彼女の何か思うところがある時の仕草だ。僕は何も言わず、彼女の目をじっと見据えた。
だが彼女は僕のその追求を躱すように何も言わず、一つ咳払いをしてから皇女様に訊ねだした。
「姫様、長野さんに護衛をしてもらうのは、本日で終了、ということでよろしいでしょうか」
彼女が涼しげな目で語りかけると、彼女はむっとした顔でフィンさんを睨み付けた。
「どうしてですか。私は雲雀さんと一緒に生活したいです」
「彼の信用枠から考えると、狭い住居しか用意できません。姫様にそのような暮らしをさせるわけにはいかないとご理解ください」
この国の貨幣制度が僕に襲いかかる。といっても、実績など何もない僕にそもそも給金が与えられていること自体がおかしいのだ。
それに、狭苦しい住居なら、あの男がどのような手段で攻撃してきてもおかしくはない。僕一人なら何とかなる。でもそこにリーノさんまで加わった時、全てを守り切る自信はない。
「確かに、現在姫様の住まわれている家が、民に合わせて小さなものになっていることは否めません。ですが、彼の住む場所は一人暮らし用の、貴方様が想像できないほど狭い部屋です」
「そうなのですか!」
「……姫様、何故嬉しそうにはしゃぐのですか」
「私、ホテル暮らしで慣れましたもの。雲雀さんは、私が退屈そうにしていれば、色々お話をしてくださったり、髪を撫でてくださったり、腕をさすってくださったり、とてもお優しい方ですもの」
へえ、とフィンさんは笑った。そして次の瞬間、とげとげしい視線が僕を襲った。色々話をしたのは本当だ。だが髪を撫でたことも腕をさすったこともない。
この人、やっぱ天然小悪魔だ。
「フィ、フィンさん、あの、僕は何もしてませんよ」
「ええ、そうですね。それに私は最初に、あなたと姫様が結ばれるようなことがあれば善きかなと申し上げました。……ですが、少々お戯れが過ぎるのではありませんか?」
彼女は僕の言うことを信じていない。僕はリーノさんを見た。彼女は潤んだ眼差しで、僕をじっと見つめる。そういうシリアスな顔をされると、こちらとしても大変困るのに。
「リュウカ中尉からやや女癖が悪いと聞いていましたが……はあ」
「いや、だから本当に違うんですって! それより、どうするんですか。そんな信用のない僕と一緒に、皇女様を一緒に生活させるわけにはいかないでしょ」
半ばやけになりながら、僕は彼女に進言した。
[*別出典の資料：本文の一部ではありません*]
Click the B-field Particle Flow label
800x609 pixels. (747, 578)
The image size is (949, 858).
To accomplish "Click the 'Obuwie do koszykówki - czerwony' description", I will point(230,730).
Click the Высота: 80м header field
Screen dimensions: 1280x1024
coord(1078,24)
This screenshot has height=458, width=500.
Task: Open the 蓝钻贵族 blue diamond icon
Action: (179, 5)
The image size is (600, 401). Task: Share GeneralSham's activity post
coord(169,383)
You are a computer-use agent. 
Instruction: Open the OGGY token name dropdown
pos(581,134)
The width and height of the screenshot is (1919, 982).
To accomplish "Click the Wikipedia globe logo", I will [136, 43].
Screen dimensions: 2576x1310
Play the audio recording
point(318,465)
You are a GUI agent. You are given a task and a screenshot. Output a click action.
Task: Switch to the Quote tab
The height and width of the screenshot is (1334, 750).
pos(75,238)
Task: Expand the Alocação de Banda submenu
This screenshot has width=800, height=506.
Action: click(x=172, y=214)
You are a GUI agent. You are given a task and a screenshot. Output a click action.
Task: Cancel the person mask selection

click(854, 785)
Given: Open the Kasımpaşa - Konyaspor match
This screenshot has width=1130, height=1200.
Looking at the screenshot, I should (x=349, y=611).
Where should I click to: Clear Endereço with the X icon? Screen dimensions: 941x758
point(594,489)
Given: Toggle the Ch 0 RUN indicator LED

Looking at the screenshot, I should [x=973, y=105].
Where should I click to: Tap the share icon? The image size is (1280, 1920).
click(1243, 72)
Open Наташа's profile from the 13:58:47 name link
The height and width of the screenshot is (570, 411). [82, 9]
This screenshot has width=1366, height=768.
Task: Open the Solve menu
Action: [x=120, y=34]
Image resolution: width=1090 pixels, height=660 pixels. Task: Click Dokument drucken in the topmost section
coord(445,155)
彼女もすぐさま頷こうとした。
――が、それを止めたのも、やはり問題の姫、リーノさんだった。
「私、嫌です。せっかく心を通わせられる人と出会えたのに……」
「姫様……」
「兄はあの日、私の中で亡くなりました」
彼女は淡々と話す。まるで機械の様に。
「若さから来る暴走は仕方ないと思います。ですが、この星を捨てクアンタへ向かった兄は、果たして正しいのでしょうか。フィン、あなたには大変世話になっております。ですが、今の私は天涯孤独の身なのです」
彼女の柔らかな諭す言葉に、フィンさんもしばらくして黙ってしまった。
「ともかく、私は雲雀さんと小さなお部屋で一緒に生活することを選びます。素敵だと思いませんか?」
無邪気に話す彼女を脇に置き、僕とフィンさんは小声で話していた。
「あの人って昔からああなんですか?」
「いえ、むしろ最近おかしいくらいで……」
と、僕達が静かに声を合わせていると、彼女が唐突にこちらへ目向けてきた。
「あの、お二人ともどうかしましたか?」
「いえ、何でもないですそれよりも――」
と、僕が話しかけようとした瞬間、フィンさんの指輪が輝いた。こんな時に面倒事をよこすなと言わんばかりの不満顔で、フィンさんは通話に出る。
「こちらフィンですが」
通信越しに見えるフィンさんの顔は青ざめていた。やがて通信が切れたかと思うと、彼女は僕達に向き合って、静かに語り出した。
「この街で今、様々な爆発事件が起きています。テロリズム的行為とも言えますが」
「そんな……酷い」
「幸い軽傷者だけでは済んでいますが、国として看過出来ない問題です。」
フィンさんはあくまで外相補佐の立場を崩さない顔つきをしていた。だがその目の奥に灯る、怒りは誰にも消すことは出来ない。
あの男だ。あいつが僕をおびき出すため仕掛けてきたんだ。
自分の復讐の心を満たしたくて、こんな行為に及んだ。
ただ悔しくて、怪我をした人達のことを思うと涙が出そうだった。
僕が悔しさで歯がみしている時、フィンさんがゆっくり訊ねてきた。
「長野二等兵、問題はあなたにあると推測されます。あなたは故郷に帰ること、それともここに残ること、どちらを選びますか」
「こんな事態になって、僕も正直どうすればいいのか分かりません。でもせっかくリュウカや地球のみんな、それにリーノさんがここへ来て喜んでくれてる。爆弾をしかけた奴は許せません。でもそんな奴を殺すんじゃなく、捕まえて罪を償わせる為にギアをもらった考えていますから」
僕の言葉を聞いて彼女は少し笑った。
「姫様の護衛もお願いしたいのですが、何分どこから仕掛けてくるか分かりません。姫様の護衛はどうなさるおつもりで?」
「リーノさんと一緒に生活するのは多少緊張しますけど、彼女を守れるのが僕だけだって言うのなら、僕は進んで彼女を守る盾になります」
フィンさんはこくりと頷き、通信をどこかに入れた。
リュウカと交わした約束。そのために、僕は立ち上がらなきゃいけない。
だから僕は、あの人の持つ憎しみを消したい。
しばらくした後、フィンさんは笑顔でリーノさんに向け口を開いた。
「姫様のご希望に添いまして、高くない家を用意しておきました。ただし長野さん、周りに姫様の護衛の者がいることを忘れずに」
自分から政略結婚させようとしたくせに、僕に手を出すなとはひどい話だ。
それでも、フィンさんやリーノさん、そして何よりリュウカを守れることが僕の力の原動力に変わっていた。